Llegados a este punto podemos plantearnos una segunda pregunta ¿qué tipo de relación establece un lector con un texto-persona? A costa de parecer de perogrullo la única respuesta posible es una relación personal, es decir, una relación caracterizada por el calor y la intimidad, por el encuentro de subjetividades, por el roce de psicologías, por el acercamiento de yoes. La lectura quedaría transformada en un espacio de sinceridad y autenticidad, en una búsqueda de sentimientos y experiencias afines, en una revelación de identidades, en definitiva y de nuevo, en un intercambio de vida psíquica.
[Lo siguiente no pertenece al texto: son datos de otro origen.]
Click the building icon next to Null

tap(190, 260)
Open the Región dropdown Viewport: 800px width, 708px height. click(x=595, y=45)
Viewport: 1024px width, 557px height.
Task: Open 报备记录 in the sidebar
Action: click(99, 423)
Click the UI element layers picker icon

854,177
Pero analicemos más de cerca este tipo de relación personal con el texto-persona. En primer lugar habría que decir que esta relación no es una relación de igualdad. El texto-persona no es meramente una persona, es una personalidad, o sea, un alguien cuya manera de pensar o comportarse es original y le distingue de la gente corriente. El texto-persona tiene una identidad recia, acusada, vigorosa, no teme exponerla a la vista del otro, la expresa sin reparos y con virtuosismo. El lector-persona, por el contrario, no sabe quién es, teme el juicio ajeno, desearía manifestar su mismidad pero no halla en sí los recursos expresivos para ello. Consciente de su débil identidad, el lector-persona buscará en la fuerte identidad del texto-persona la suya propia, identificándose con ella. En segundo lugar habría que decir que la relación personal con el texto-persona es una relación narcisista. El lector-persona, autoabsorbido en la caza y captura de su yo auténtico, en sus deseos perentorios, oscuros y ambivalentes, en la caótica galería de horrores y sentimientos encontrados de su vida interior, mira a su alrededor y todo está lleno de sí mismo. Las cosas no son para él, son él. Sin embargo, debido a su propia falta de identidad, vacía el mundo al proyectar su vacío. El bucle se cierra y la paradoja se anuda. Entonces concibe al texto-persona como una psique ordenada, brillante, pulida, lo convierte en lo que desea para sí, lo hace espejo, lo mira para poder verse. Y así perseguirá en el texto-persona su propia imagen, es decir, aquello que le simbolice, le represente, le signifique, le construya, le dé entidad y sentido.
Puestas así las cosas ¿qué consecuencias tendría sobre el autor, el texto y el lector esta forma de leer como relación personal? El autor buscaría con sus estrategias narrativas construir efectos superficiales y fácilmente reconocibles que llevaran con eficacia al lector a procesos primarios de afinidad e identificación. El texto pasaría a ser un pretexto, un mercado virtual en dónde se intercambiaría vida psíquica. El lector quedaría reducido a la pasividad, al silencio, a la experiencia vicaria y, en última instancia, a la reproducción de su impotencia. En definitiva, la relación personal que decía querer calor, intimidad, sinceridad y autenticidad se revela como un estado que convierte al autor en un seductor, al texto en una navaja suiza dispuesta para los mil usos que demande su consumidor, y al lector en un Narciso chapoteando en las líneas tipográficas.